**How to complete this task**
Restate verbatim the span of lines below between the line with "Given: Select the Standard 48kHz preset icon" and the line with "Screen dimensions: 743x759", including those two lines, and only that span.

**Input records**
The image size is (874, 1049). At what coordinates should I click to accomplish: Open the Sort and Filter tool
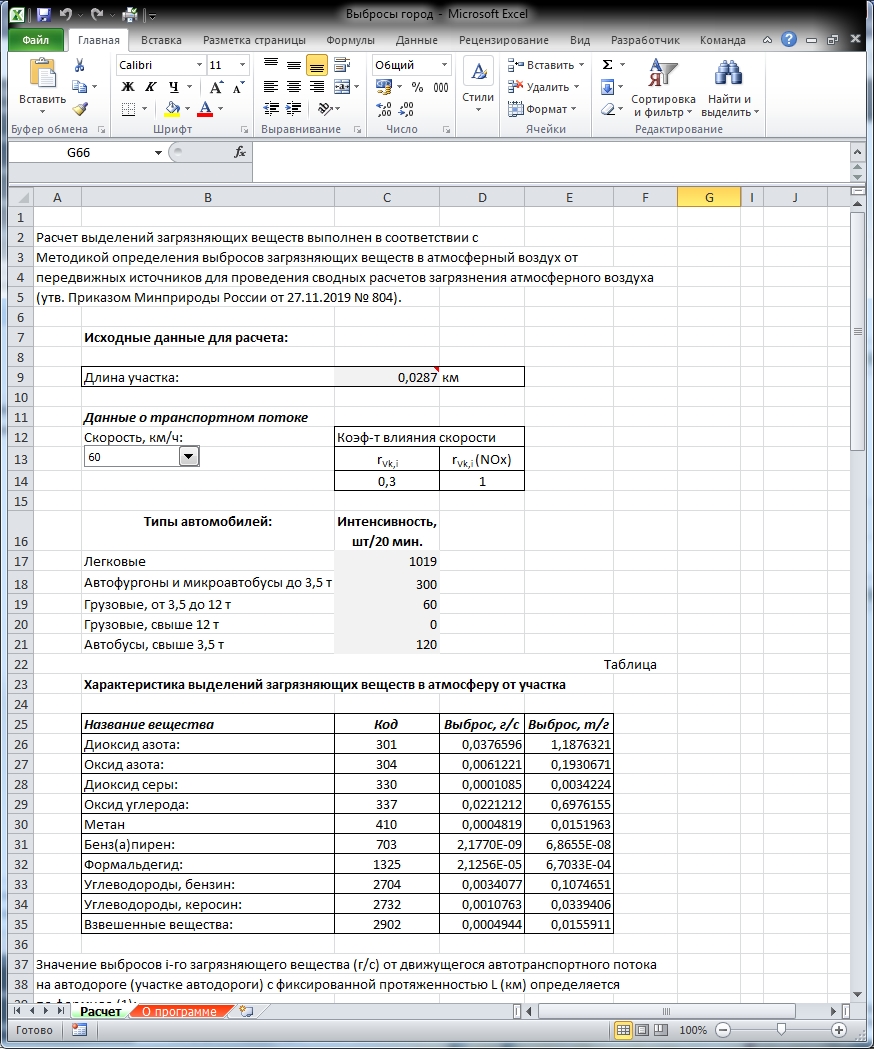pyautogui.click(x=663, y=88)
---
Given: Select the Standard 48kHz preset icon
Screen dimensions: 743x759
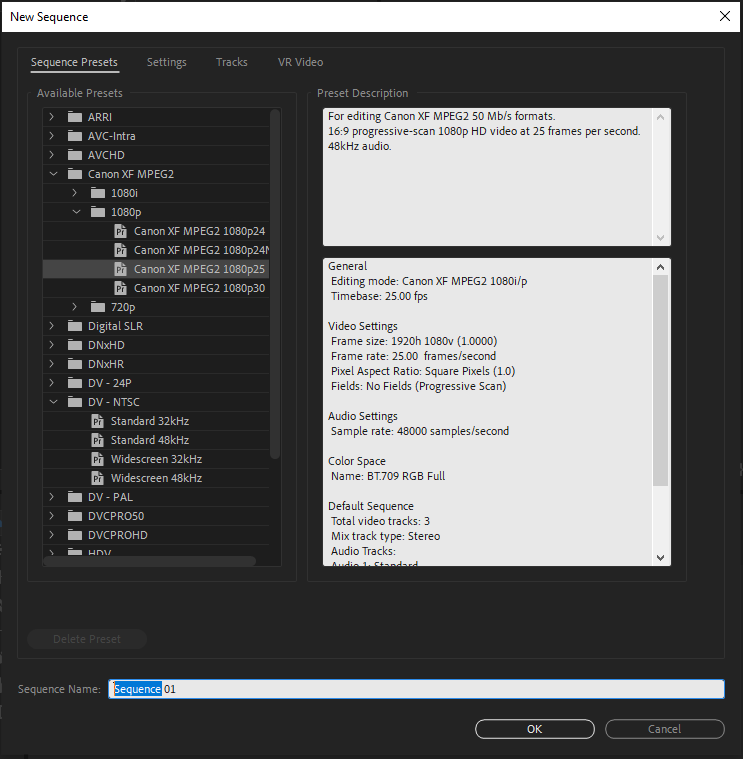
...
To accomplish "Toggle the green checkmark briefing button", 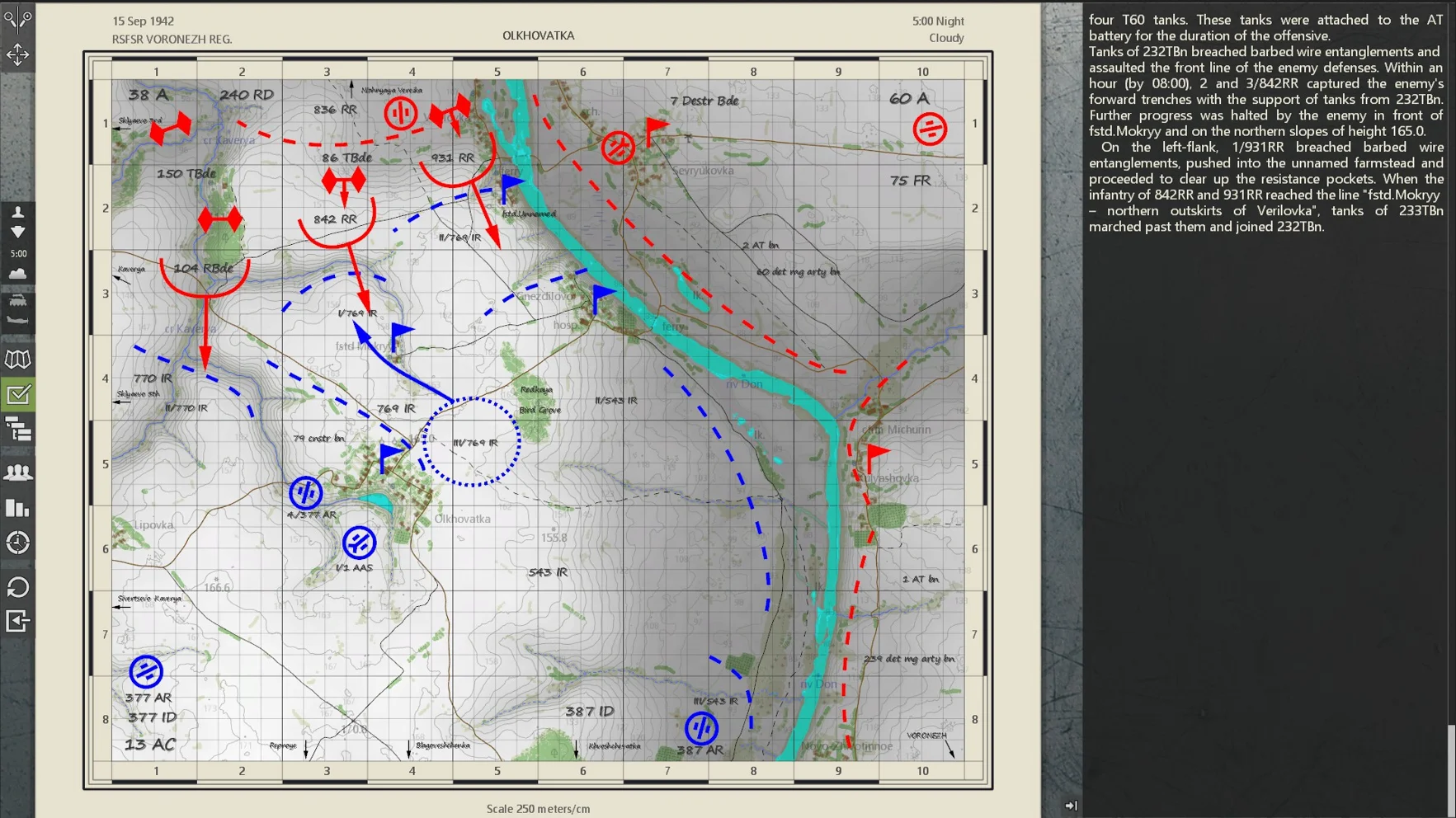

**Solved problem**
Given: Select the Standard 48kHz preset icon
Screen dimensions: 743x759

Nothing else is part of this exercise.